オーディオリージョンを結合する

オーディオリージョンの結合は非破壊編集です。「Logic Pro」では、結合したオーディオ素材用に常に新しいファイルが作成されます(ミックスダウンと呼ばれます)。

この新しいオーディオファイルは、お使いのハードディスクに保存(プロジェクトフォルダ内)され、自動的にオーディオビンに追加されます。結合したリージョンは、オリジナルのリージョンと置き換わります。

ミックスダウンが行われない状況

複数のリージョン(モノまたはステレオ)が同一トラック上に並んでおり、それがハサミツールで 1 つのリージョンとしてカットして取り出されていた場合、ミックスダウンは行われません。この状況では、1 つのリージョンが領域全体の上に作成されます。こうすると、ディスク容量を消費することなく、意図した操作を実行できます。

メモ: 「Logic Pro」では、リージョン間にギャップがあったとしても、互いの関連を認識できます。判断の材料となるのは、アレンジ領域にあるリージョンの相対的な位置と、元のオーディオファイルにあるリージョンの相対的な位置との対応関係です。

別々のサイドにパンされたトラック上にある 2 つのリージョンをミックスしようとしても、ミックスダウンは行われません。なぜなら、作成される 2 つのミックスダウンファイルは、(リージョンを使用する領域で)オリジナルのオーディオファイルと同一のものになるからです。

クリップスキャンを使った実際のミックスダウン

複数トラックからのオーディオデータ(リージョン単位)を組み合わせた場合、各トラックの現在のパン値および音量値により、新しいオーディオファイルのパンおよび音量の設定が決まります。

ステレオ・オーディオファイルの両サイド(2 つのトラックそれぞれのモノチャンネル)を組み合わせたい場合、まず要素となるモノサイドのパンコントロールをそれぞれ左いっぱいおよび右いっぱいに設定します。

デジタル・クリッピング・スキャンとミックスダウンの後、選択していたリージョンが、ミックスダウンしたオーディオファイル全体を含む 1 つのリージョンに置き換えられます。

ミックスダウンについての考えが変わった場合は、「編集」>「取り消す」機能(コマンド+ Z キー)でオリジナルのオーディオリージョンを復元できます。これを実行する場合はダイアログが表示されるので、新しく作成したミックスのオーディオファイルを保存するか削除するか選択します。保存する場合はオーディオビンに残るため、後で利用や処理ができます。

ミックスダウン中は分解能 32 ビットのクリップスキャン機能により、可能な限り高いレベルがクリッピングなしで維持できます。

トラック上のオーディオリージョンのミックスダウン

重なっている複数のオーディオリージョンが 1 つのトラック上で選択された場合、ミックスダウンは行われません。新しいオーディオファイルを作成するダイアログが表示され、そのファイル名はトラックの最初のリージョンの名前から付けられます。次に選択したリージョンがミックスされますが、音量は同じでクリップスキャンもありません。

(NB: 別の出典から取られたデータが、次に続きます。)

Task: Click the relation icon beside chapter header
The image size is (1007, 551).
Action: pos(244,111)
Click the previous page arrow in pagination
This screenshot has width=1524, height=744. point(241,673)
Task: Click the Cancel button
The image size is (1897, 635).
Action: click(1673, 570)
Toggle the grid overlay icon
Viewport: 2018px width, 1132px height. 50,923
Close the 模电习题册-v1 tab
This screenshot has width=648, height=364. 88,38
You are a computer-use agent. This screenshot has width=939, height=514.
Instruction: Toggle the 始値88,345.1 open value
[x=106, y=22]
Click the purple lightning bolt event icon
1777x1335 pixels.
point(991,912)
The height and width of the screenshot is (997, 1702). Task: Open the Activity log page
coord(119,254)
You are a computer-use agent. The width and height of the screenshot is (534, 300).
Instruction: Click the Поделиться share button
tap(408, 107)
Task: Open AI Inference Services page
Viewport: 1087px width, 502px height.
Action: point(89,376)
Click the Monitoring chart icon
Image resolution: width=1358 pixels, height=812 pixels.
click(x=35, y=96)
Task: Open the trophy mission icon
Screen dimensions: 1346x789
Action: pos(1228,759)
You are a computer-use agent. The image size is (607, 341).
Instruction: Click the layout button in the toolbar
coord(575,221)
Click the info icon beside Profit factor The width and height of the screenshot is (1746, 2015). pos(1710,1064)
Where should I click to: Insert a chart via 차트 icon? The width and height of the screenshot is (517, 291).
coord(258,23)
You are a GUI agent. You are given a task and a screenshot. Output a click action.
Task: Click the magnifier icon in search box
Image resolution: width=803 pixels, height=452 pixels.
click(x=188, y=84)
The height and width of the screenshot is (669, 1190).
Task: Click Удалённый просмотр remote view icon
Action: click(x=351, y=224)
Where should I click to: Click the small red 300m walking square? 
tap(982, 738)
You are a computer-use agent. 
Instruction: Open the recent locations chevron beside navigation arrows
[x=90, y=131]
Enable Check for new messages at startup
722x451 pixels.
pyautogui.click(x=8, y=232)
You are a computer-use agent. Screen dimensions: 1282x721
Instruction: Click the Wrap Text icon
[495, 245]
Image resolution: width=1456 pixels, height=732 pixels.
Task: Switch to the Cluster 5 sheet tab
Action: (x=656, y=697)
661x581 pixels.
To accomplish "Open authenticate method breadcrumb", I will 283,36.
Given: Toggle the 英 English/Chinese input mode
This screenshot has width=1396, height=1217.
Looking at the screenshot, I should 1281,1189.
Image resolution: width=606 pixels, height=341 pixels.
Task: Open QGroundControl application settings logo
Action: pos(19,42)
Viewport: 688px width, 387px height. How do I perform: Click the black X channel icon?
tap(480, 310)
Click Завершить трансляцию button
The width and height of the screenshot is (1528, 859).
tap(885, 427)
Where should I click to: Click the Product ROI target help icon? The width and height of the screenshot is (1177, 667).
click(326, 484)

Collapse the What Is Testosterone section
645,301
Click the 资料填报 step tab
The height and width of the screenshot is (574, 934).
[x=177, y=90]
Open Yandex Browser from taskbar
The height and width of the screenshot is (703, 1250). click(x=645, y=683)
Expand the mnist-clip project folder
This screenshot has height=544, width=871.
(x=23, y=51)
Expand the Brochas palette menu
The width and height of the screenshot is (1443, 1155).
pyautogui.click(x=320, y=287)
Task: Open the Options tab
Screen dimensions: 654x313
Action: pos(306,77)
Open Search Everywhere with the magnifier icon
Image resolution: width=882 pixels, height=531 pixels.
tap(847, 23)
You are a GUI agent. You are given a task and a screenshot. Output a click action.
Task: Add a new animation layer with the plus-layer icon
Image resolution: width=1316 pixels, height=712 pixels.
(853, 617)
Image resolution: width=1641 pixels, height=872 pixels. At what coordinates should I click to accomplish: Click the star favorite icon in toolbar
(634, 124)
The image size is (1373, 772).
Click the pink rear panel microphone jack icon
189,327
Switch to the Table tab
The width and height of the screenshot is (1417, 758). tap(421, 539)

2 つのリージョン間に空のセクションがある場合、この空のセクションは無音のパッセージとして新しいオーディオファイルに追加されます。

デジタルミックスダウンでのオーディオクロスフェード

デジタルミックスダウンは、選択したリージョン間でのクロスフェードをサポートしています。

クロスフェードのパラメータは「オーディオ」環境設定の「一般」パネルで指定します。このパネルにアクセスするには、「Logic Pro」>「環境設定」>「オーディオ」>「一般」と選択します(または「結合用のオーディオ・クロスフェード・オプション」キーコマンドを使います)。

Figure. General Audio preferences showing crossfade parameters.

2 種類のフェーダーがあります:

  • クロスフェードタイム(ミリ秒): クロスフェード全体の長さです。クロスフェードをオフにするには、この値をゼロに設定します。
  • クロスフェードカーブ: 直線的なクロスフェードにするには、この値をゼロに設定します。ほかの値(正または負)の場合、指数関数的なフェードが得られます。フェードアウトとフェードインは常に対称であるため、レベルのずれを防止できます。プリセットの値は、「時間」= 0 ms、「カーブ」= 0(直線的なフェード)です。